-------- EXTRACTED MATERIAL

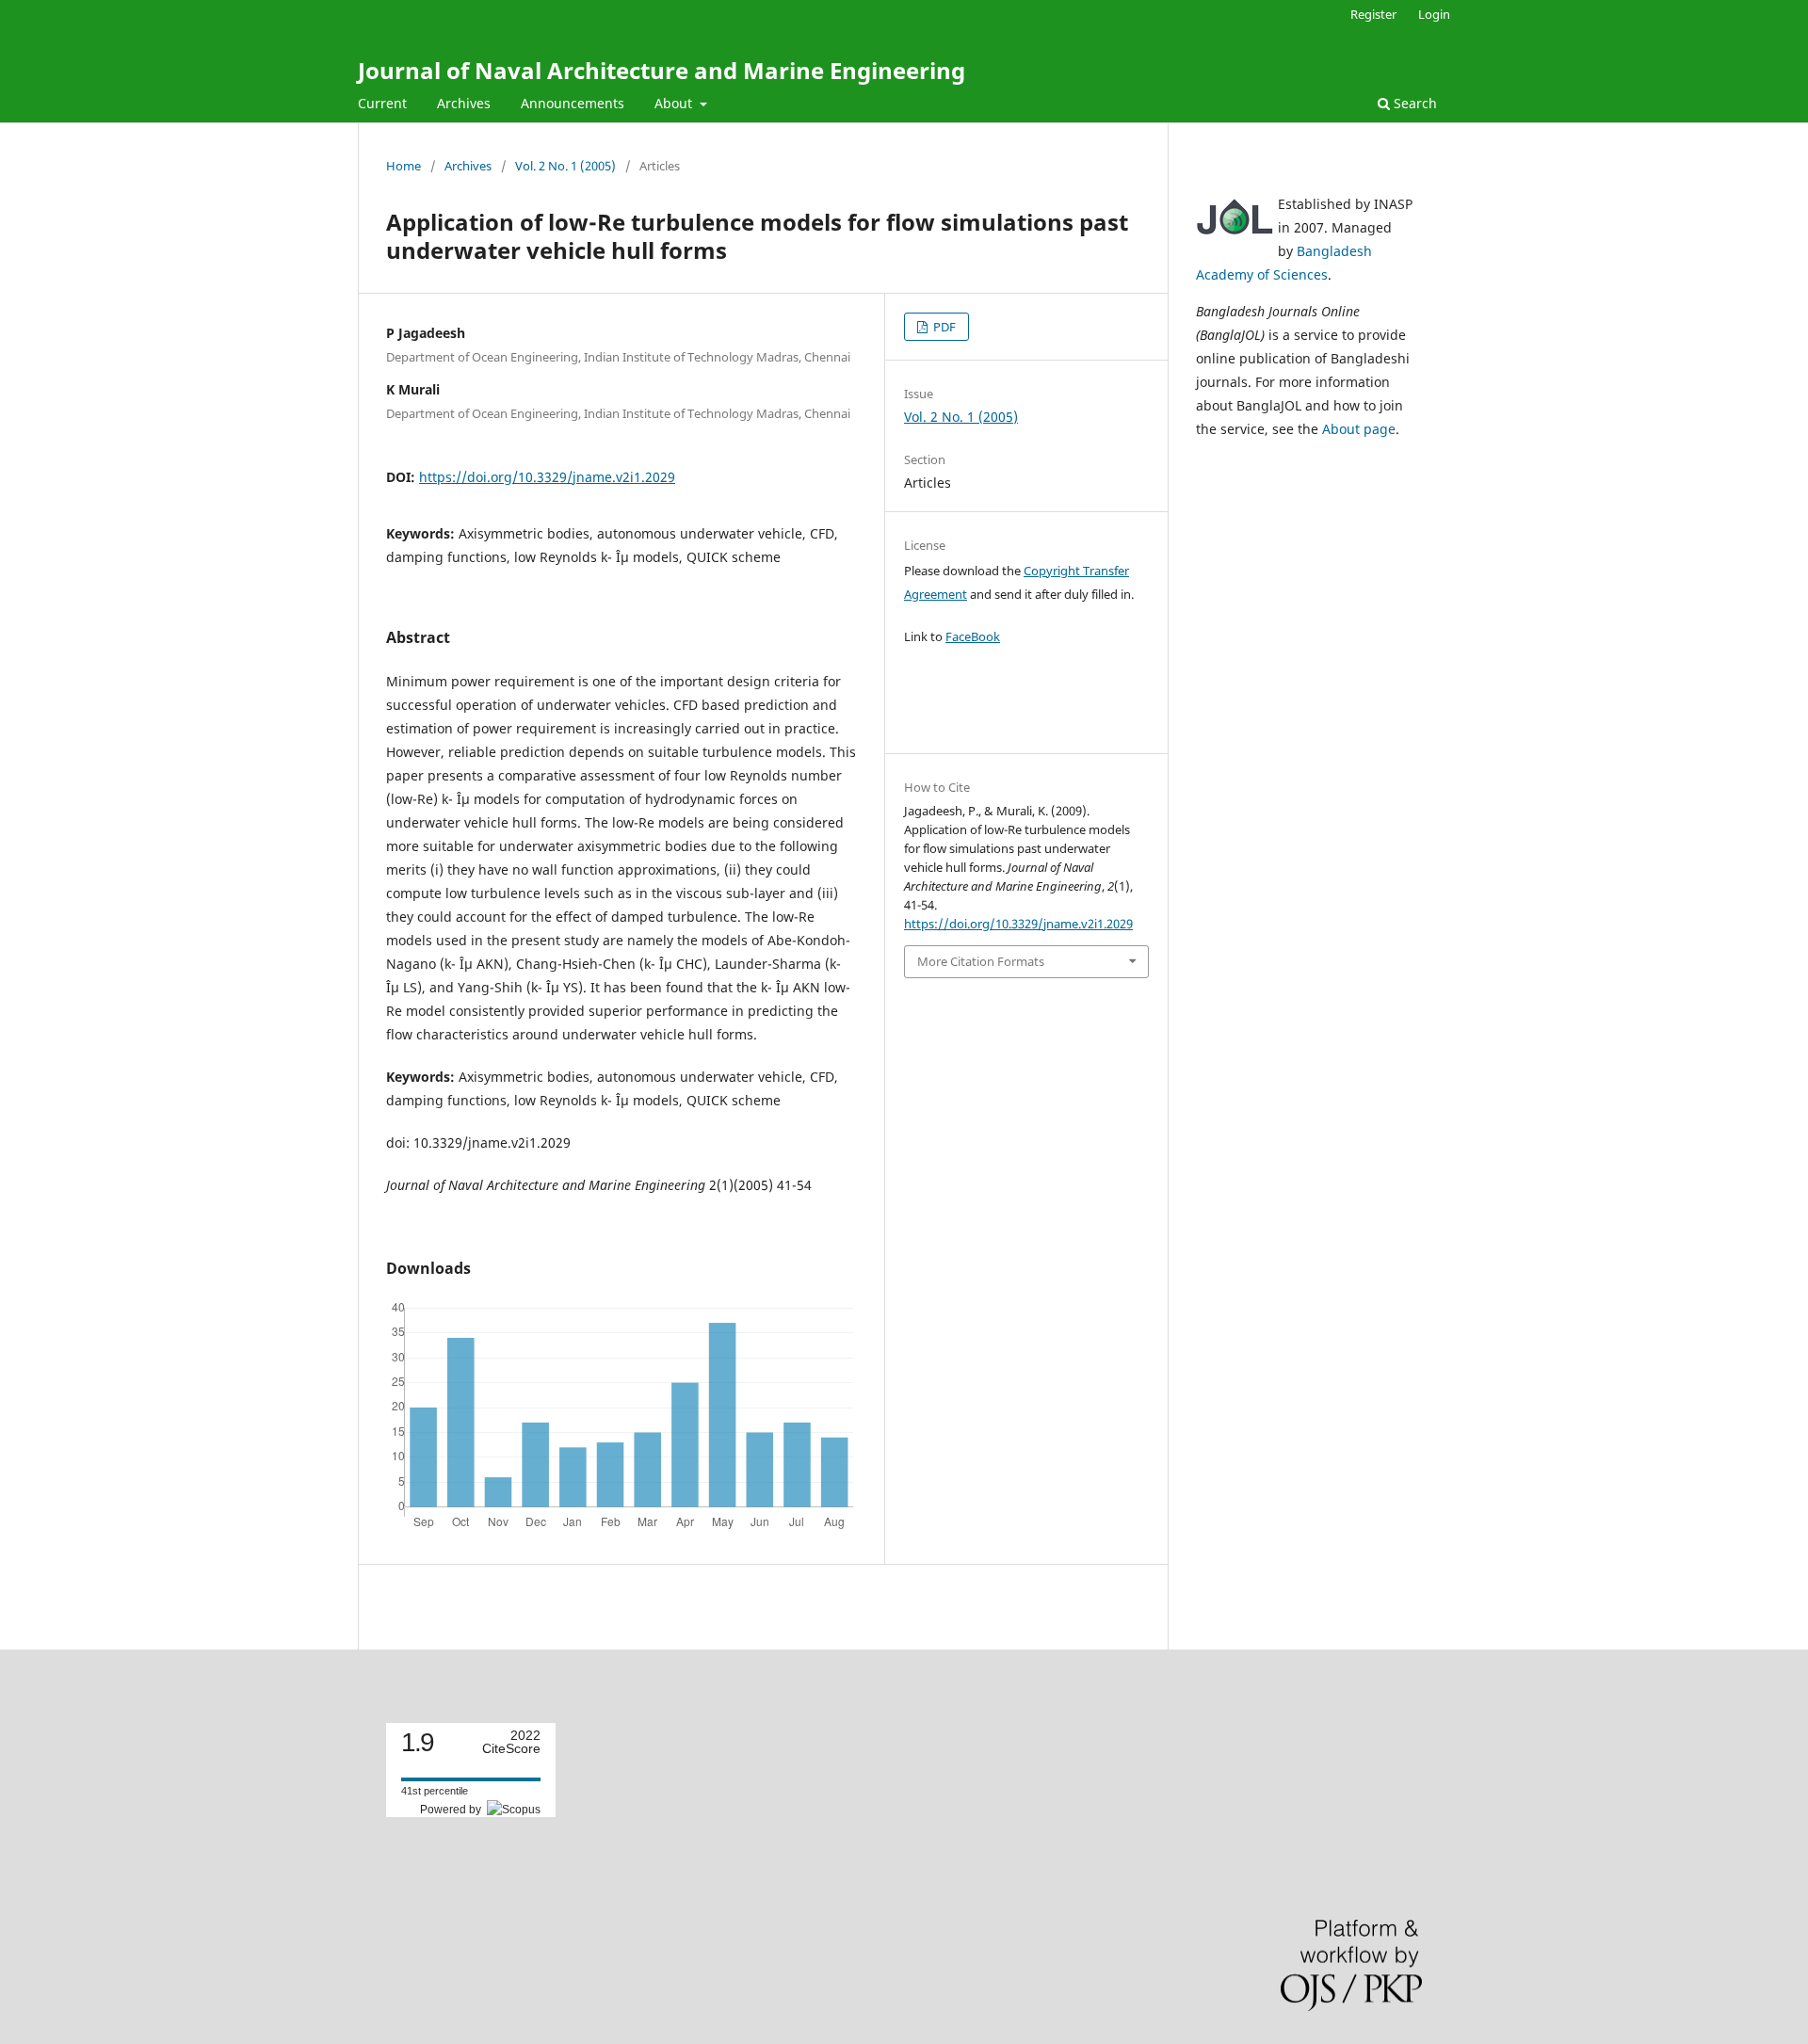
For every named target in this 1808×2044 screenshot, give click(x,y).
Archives (464, 103)
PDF (943, 326)
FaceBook (972, 636)
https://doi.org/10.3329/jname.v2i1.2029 (547, 477)
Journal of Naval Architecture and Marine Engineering (661, 70)
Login (1434, 14)
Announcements (572, 103)
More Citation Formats (980, 961)
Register (1373, 14)
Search (1413, 103)
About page (1359, 429)
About (675, 103)
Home (403, 165)
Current (382, 103)
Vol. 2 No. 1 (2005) (565, 165)
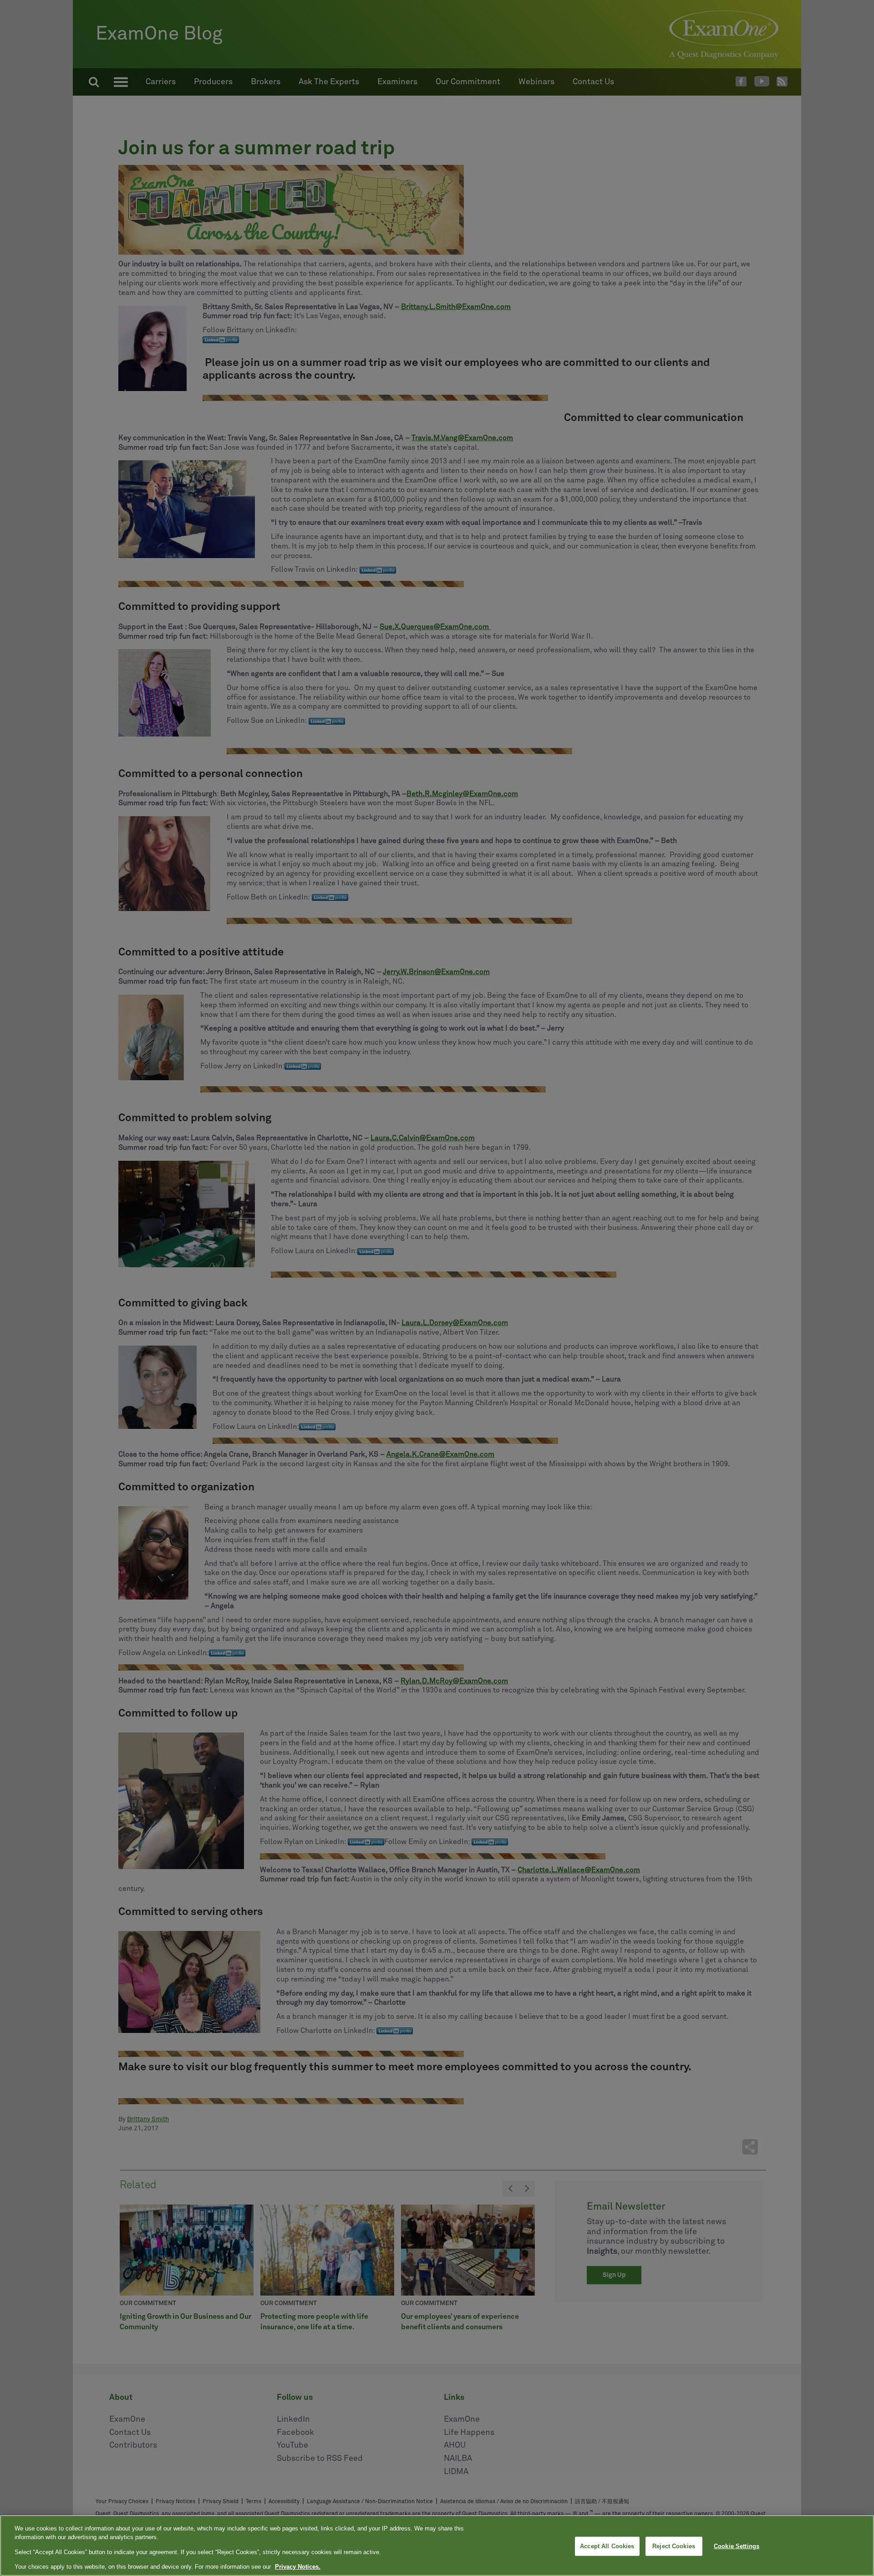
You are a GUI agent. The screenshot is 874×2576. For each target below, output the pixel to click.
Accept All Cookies (607, 2546)
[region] (437, 2545)
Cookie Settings (736, 2546)
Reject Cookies (673, 2546)
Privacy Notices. (297, 2566)
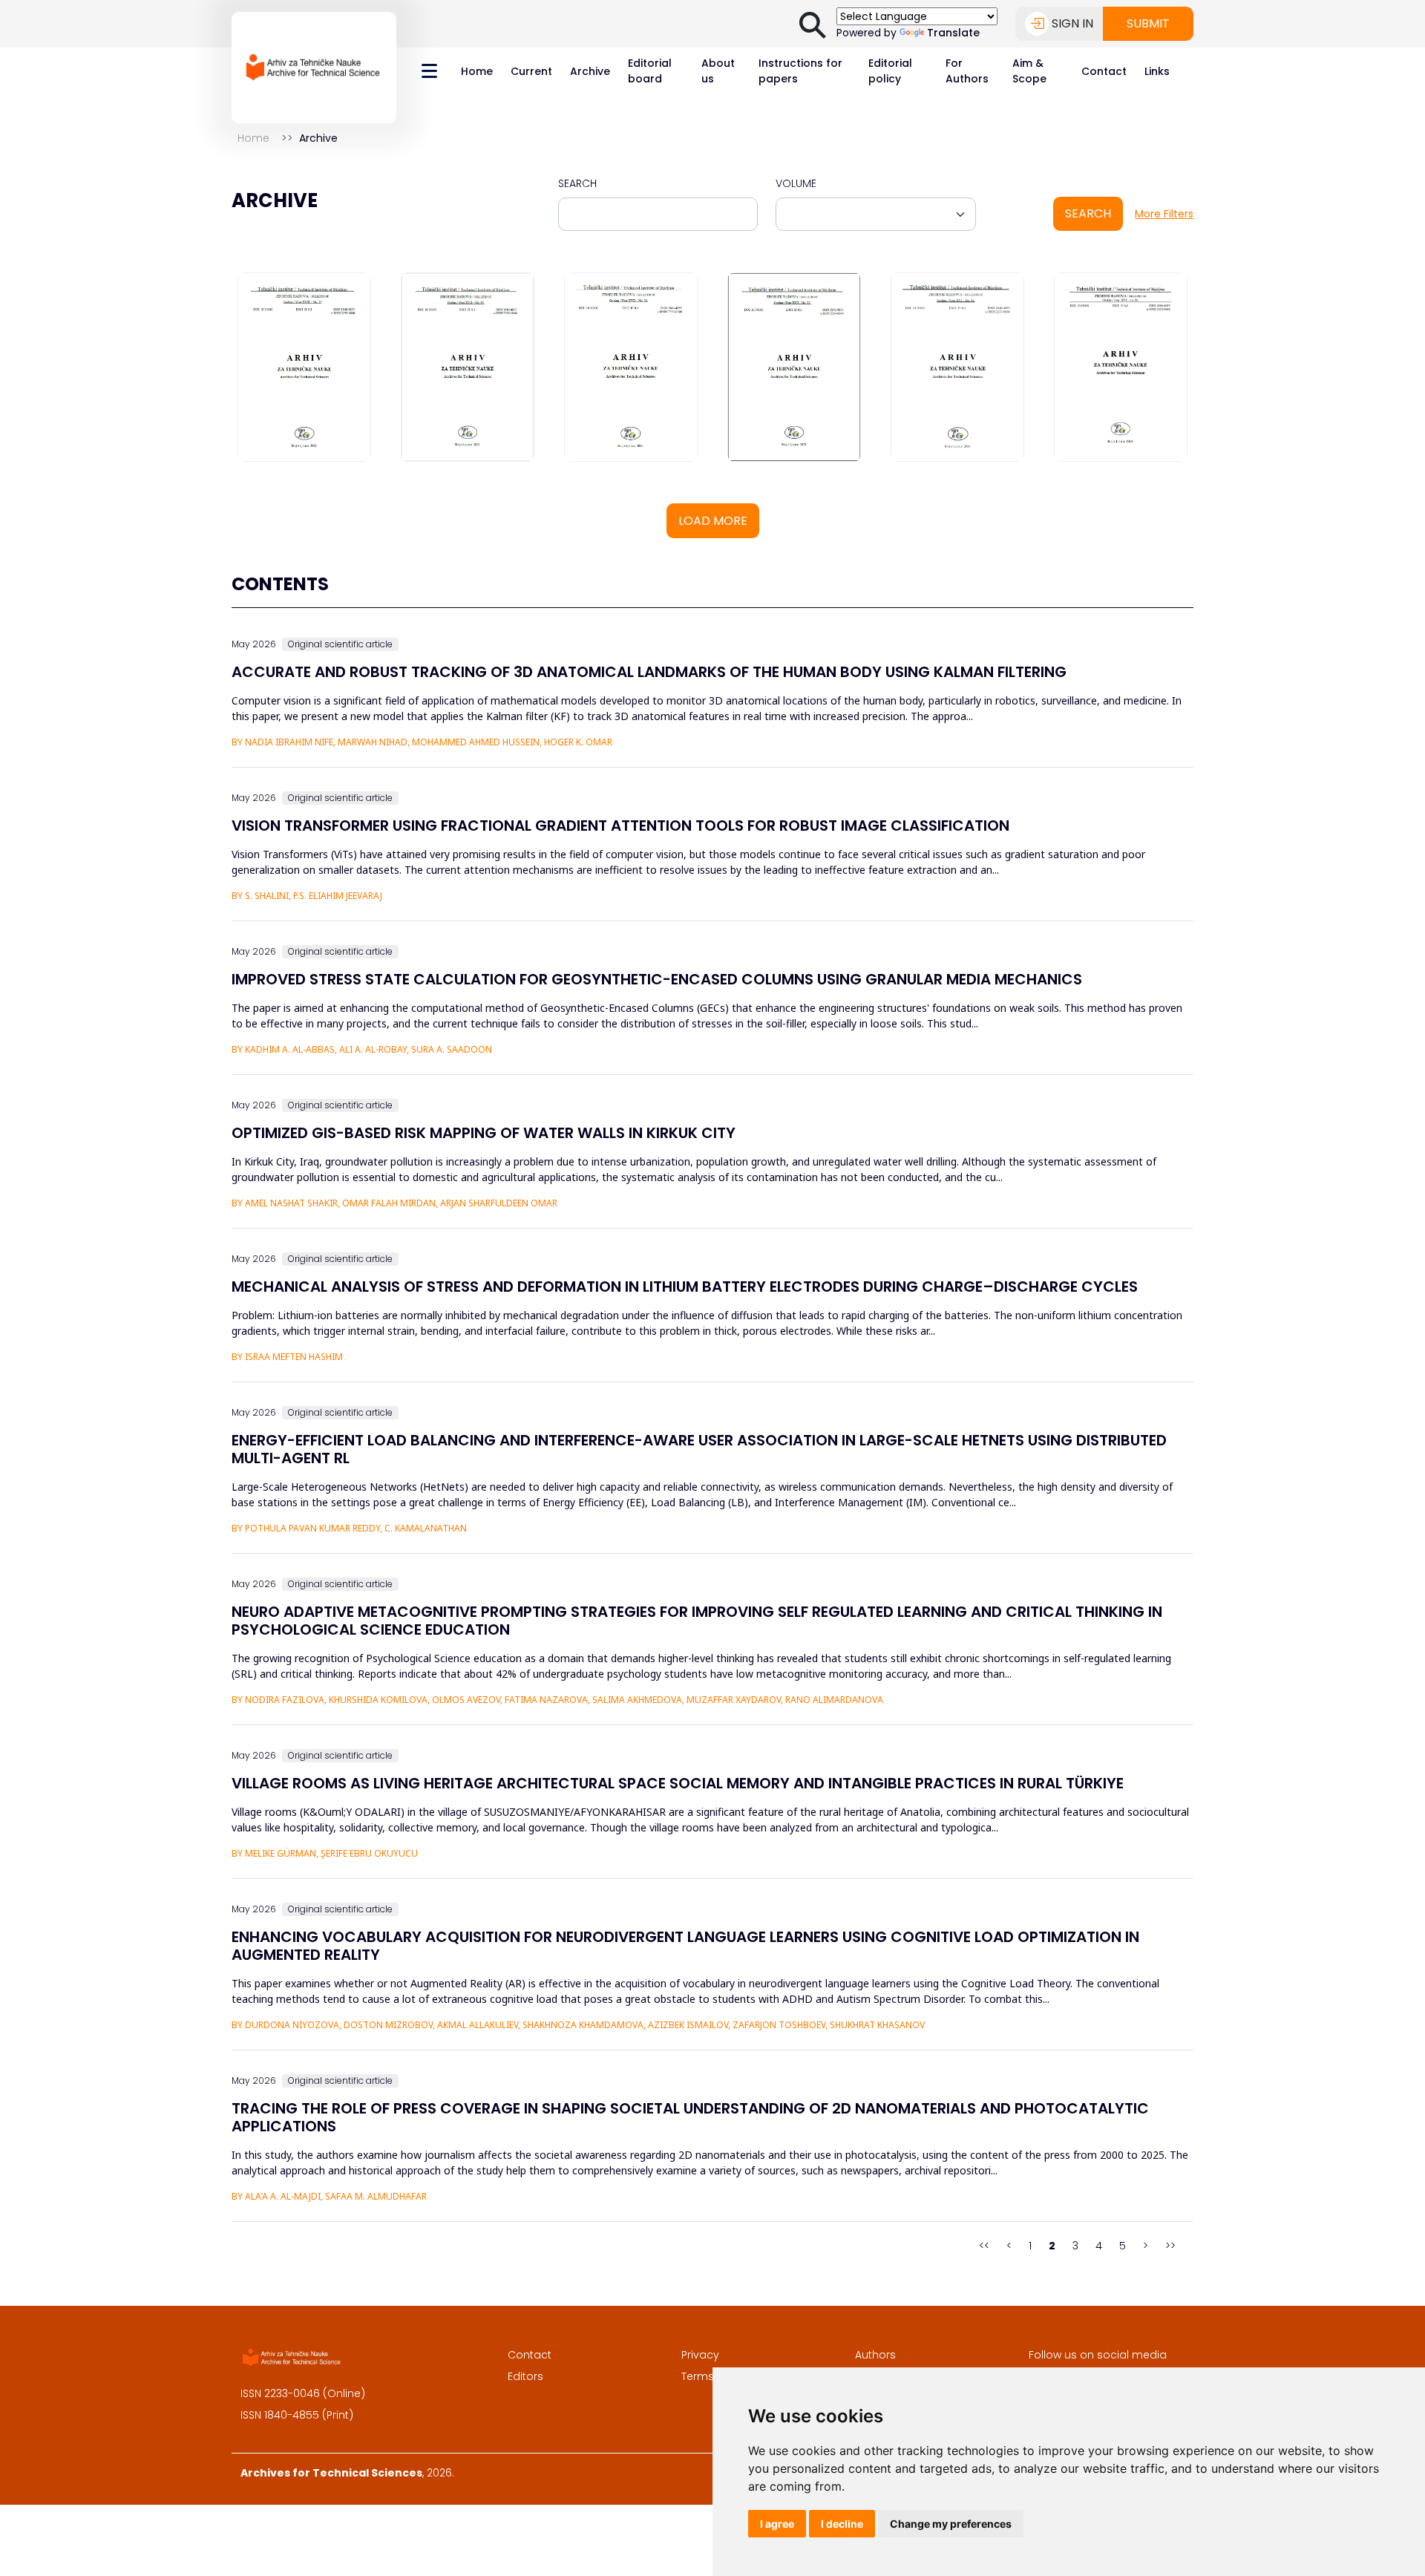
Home (477, 71)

----------------

• **TASK REQUIREMENTS**: Every line of the records above should be reproduced exactly, with no pictures included.

• **RESULT FOR THIS TASK**:
For every named target in this 1808×2044 screenshot, give click(x,y).
Archives (464, 103)
PDF (943, 326)
FaceBook (972, 636)
https://doi.org/10.3329/jname.v2i1.2029 (547, 477)
Journal of Naval Architecture and Marine Engineering (661, 70)
Login (1434, 14)
Announcements (572, 103)
More Citation Formats (980, 961)
Register (1373, 14)
Search (1413, 103)
About page (1359, 429)
About (675, 103)
Home (403, 165)
Current (382, 103)
Vol. 2 No. 1 (2005) (565, 165)
You are a GUI agent. The screenshot is 874×2576. For each target below, output the pixel to click.
Accept All Cookies (607, 2546)
[region] (437, 2545)
Cookie Settings (736, 2546)
Reject Cookies (673, 2546)
Privacy Notices. (297, 2566)
Home (477, 71)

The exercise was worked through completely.